── DATA PROVIDED ──

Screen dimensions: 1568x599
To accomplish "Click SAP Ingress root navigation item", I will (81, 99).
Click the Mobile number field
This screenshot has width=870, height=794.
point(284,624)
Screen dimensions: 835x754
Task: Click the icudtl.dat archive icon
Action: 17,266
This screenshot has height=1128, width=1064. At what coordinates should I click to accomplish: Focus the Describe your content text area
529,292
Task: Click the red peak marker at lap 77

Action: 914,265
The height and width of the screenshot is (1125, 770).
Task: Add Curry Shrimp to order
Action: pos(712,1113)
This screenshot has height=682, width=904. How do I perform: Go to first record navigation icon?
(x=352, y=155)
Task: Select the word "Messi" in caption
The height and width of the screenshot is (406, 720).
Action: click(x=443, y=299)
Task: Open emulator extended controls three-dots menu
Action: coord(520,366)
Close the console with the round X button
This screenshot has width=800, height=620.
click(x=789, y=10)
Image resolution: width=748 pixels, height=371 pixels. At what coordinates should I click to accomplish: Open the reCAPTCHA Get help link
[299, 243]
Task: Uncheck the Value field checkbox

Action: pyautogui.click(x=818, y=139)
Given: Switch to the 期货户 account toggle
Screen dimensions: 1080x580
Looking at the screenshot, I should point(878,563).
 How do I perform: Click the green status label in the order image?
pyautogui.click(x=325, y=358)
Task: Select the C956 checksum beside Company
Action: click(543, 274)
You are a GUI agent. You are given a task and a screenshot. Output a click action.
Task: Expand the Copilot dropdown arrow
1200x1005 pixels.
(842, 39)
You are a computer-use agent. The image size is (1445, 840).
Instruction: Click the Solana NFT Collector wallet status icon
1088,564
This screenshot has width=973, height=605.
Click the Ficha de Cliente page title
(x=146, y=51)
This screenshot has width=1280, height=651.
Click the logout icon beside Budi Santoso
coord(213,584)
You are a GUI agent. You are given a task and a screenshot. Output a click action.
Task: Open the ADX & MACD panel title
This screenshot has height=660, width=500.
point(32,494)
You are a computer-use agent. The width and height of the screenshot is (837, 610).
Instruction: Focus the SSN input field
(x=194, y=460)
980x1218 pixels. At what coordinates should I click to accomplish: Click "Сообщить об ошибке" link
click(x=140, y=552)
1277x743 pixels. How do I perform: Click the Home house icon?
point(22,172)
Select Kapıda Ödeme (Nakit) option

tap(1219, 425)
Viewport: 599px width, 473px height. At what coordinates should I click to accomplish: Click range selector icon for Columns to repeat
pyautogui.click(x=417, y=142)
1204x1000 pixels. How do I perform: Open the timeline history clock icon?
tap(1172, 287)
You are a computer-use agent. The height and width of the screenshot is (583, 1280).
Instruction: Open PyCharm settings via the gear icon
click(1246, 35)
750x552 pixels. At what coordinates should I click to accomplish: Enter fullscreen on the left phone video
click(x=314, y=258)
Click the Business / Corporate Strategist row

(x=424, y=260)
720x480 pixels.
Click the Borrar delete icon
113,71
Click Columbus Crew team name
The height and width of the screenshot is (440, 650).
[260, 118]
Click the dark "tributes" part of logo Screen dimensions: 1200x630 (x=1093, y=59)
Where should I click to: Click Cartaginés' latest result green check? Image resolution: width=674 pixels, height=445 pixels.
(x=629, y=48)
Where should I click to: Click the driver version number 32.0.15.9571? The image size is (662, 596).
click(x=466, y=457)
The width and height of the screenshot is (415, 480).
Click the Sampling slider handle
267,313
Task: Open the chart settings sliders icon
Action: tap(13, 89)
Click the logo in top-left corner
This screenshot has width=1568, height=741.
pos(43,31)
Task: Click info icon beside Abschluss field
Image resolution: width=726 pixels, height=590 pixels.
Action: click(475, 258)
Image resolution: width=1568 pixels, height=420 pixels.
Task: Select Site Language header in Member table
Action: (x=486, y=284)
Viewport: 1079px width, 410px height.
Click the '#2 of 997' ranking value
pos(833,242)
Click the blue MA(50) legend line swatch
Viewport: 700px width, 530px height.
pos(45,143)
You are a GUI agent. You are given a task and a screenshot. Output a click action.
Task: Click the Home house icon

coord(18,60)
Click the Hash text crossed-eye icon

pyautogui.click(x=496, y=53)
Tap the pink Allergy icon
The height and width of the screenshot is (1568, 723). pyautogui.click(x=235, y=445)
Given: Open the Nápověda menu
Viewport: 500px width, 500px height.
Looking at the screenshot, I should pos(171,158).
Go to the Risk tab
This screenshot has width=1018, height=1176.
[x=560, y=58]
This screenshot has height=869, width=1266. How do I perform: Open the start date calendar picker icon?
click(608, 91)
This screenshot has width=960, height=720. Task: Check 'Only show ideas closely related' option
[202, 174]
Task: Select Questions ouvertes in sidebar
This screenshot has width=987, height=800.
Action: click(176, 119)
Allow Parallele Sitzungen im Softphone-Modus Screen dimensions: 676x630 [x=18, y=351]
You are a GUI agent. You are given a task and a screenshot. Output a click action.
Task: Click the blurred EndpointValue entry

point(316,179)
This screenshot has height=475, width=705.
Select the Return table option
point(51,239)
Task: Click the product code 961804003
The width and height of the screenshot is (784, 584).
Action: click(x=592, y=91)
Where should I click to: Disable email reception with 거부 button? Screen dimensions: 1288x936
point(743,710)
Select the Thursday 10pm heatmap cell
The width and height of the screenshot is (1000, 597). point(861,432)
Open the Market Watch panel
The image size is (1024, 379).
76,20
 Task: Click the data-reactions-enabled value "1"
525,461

───

• _WHAT YOU WILL DO_: All of the records should be transcribed exactly, with nothing left out.

• _RESULT BELOW_:
Screen dimensions: 1568x599
To accomplish "Click SAP Ingress root navigation item", I will (81, 99).
Click the Mobile number field
This screenshot has width=870, height=794.
point(284,624)
Screen dimensions: 835x754
Task: Click the icudtl.dat archive icon
Action: 17,266
This screenshot has height=1128, width=1064. At what coordinates should I click to accomplish: Focus the Describe your content text area
529,292
Task: Click the red peak marker at lap 77

Action: 914,265
The height and width of the screenshot is (1125, 770).
Task: Add Curry Shrimp to order
Action: pos(712,1113)
This screenshot has height=682, width=904. How do I perform: Go to first record navigation icon?
(x=352, y=155)
Task: Select the word "Messi" in caption
The height and width of the screenshot is (406, 720).
Action: click(x=443, y=299)
Task: Open emulator extended controls three-dots menu
Action: coord(520,366)
Close the console with the round X button
This screenshot has width=800, height=620.
click(x=789, y=10)
Image resolution: width=748 pixels, height=371 pixels. At what coordinates should I click to accomplish: Open the reCAPTCHA Get help link
[299, 243]
Task: Uncheck the Value field checkbox

Action: pyautogui.click(x=818, y=139)
Given: Switch to the 期货户 account toggle
Screen dimensions: 1080x580
Looking at the screenshot, I should point(878,563).
 How do I perform: Click the green status label in the order image?
pyautogui.click(x=325, y=358)
Task: Select the C956 checksum beside Company
Action: click(543, 274)
You are a GUI agent. You are given a task and a screenshot. Output a click action.
Task: Expand the Copilot dropdown arrow
1200x1005 pixels.
(842, 39)
You are a computer-use agent. The image size is (1445, 840).
Instruction: Click the Solana NFT Collector wallet status icon
1088,564
This screenshot has width=973, height=605.
Click the Ficha de Cliente page title
(x=146, y=51)
This screenshot has width=1280, height=651.
Click the logout icon beside Budi Santoso
coord(213,584)
You are a GUI agent. You are given a task and a screenshot. Output a click action.
Task: Open the ADX & MACD panel title
This screenshot has height=660, width=500.
point(32,494)
You are a computer-use agent. The width and height of the screenshot is (837, 610).
Instruction: Focus the SSN input field
(x=194, y=460)
980x1218 pixels. At what coordinates should I click to accomplish: Click "Сообщить об ошибке" link
click(x=140, y=552)
1277x743 pixels. How do I perform: Click the Home house icon?
point(22,172)
Select Kapıda Ödeme (Nakit) option

tap(1219, 425)
Viewport: 599px width, 473px height. At what coordinates should I click to accomplish: Click range selector icon for Columns to repeat
pyautogui.click(x=417, y=142)
1204x1000 pixels. How do I perform: Open the timeline history clock icon?
tap(1172, 287)
You are a computer-use agent. The height and width of the screenshot is (583, 1280).
Instruction: Open PyCharm settings via the gear icon
click(1246, 35)
750x552 pixels. At what coordinates should I click to accomplish: Enter fullscreen on the left phone video
click(x=314, y=258)
Click the Business / Corporate Strategist row

(x=424, y=260)
720x480 pixels.
Click the Borrar delete icon
113,71
Click Columbus Crew team name
The height and width of the screenshot is (440, 650).
[260, 118]
Click the dark "tributes" part of logo Screen dimensions: 1200x630 (x=1093, y=59)
Where should I click to: Click Cartaginés' latest result green check? Image resolution: width=674 pixels, height=445 pixels.
(x=629, y=48)
Where should I click to: Click the driver version number 32.0.15.9571? The image size is (662, 596).
click(x=466, y=457)
The width and height of the screenshot is (415, 480).
Click the Sampling slider handle
267,313
Task: Open the chart settings sliders icon
Action: tap(13, 89)
Click the logo in top-left corner
This screenshot has width=1568, height=741.
pos(43,31)
Task: Click info icon beside Abschluss field
Image resolution: width=726 pixels, height=590 pixels.
Action: click(475, 258)
Image resolution: width=1568 pixels, height=420 pixels.
Task: Select Site Language header in Member table
Action: (x=486, y=284)
Viewport: 1079px width, 410px height.
Click the '#2 of 997' ranking value
pos(833,242)
Click the blue MA(50) legend line swatch
Viewport: 700px width, 530px height.
pos(45,143)
You are a GUI agent. You are given a task and a screenshot. Output a click action.
Task: Click the Home house icon

coord(18,60)
Click the Hash text crossed-eye icon

pyautogui.click(x=496, y=53)
Tap the pink Allergy icon
The height and width of the screenshot is (1568, 723). pyautogui.click(x=235, y=445)
Given: Open the Nápověda menu
Viewport: 500px width, 500px height.
Looking at the screenshot, I should pos(171,158).
Go to the Risk tab
This screenshot has width=1018, height=1176.
[x=560, y=58]
This screenshot has height=869, width=1266. How do I perform: Open the start date calendar picker icon?
click(608, 91)
This screenshot has width=960, height=720. Task: Check 'Only show ideas closely related' option
[202, 174]
Task: Select Questions ouvertes in sidebar
This screenshot has width=987, height=800.
Action: click(176, 119)
Allow Parallele Sitzungen im Softphone-Modus Screen dimensions: 676x630 [x=18, y=351]
You are a GUI agent. You are given a task and a screenshot. Output a click action.
Task: Click the blurred EndpointValue entry

point(316,179)
This screenshot has height=475, width=705.
Select the Return table option
point(51,239)
Task: Click the product code 961804003
The width and height of the screenshot is (784, 584).
Action: click(x=592, y=91)
Where should I click to: Disable email reception with 거부 button? Screen dimensions: 1288x936
point(743,710)
Select the Thursday 10pm heatmap cell
The width and height of the screenshot is (1000, 597). point(861,432)
Open the Market Watch panel
The image size is (1024, 379).
76,20
 Task: Click the data-reactions-enabled value "1"
525,461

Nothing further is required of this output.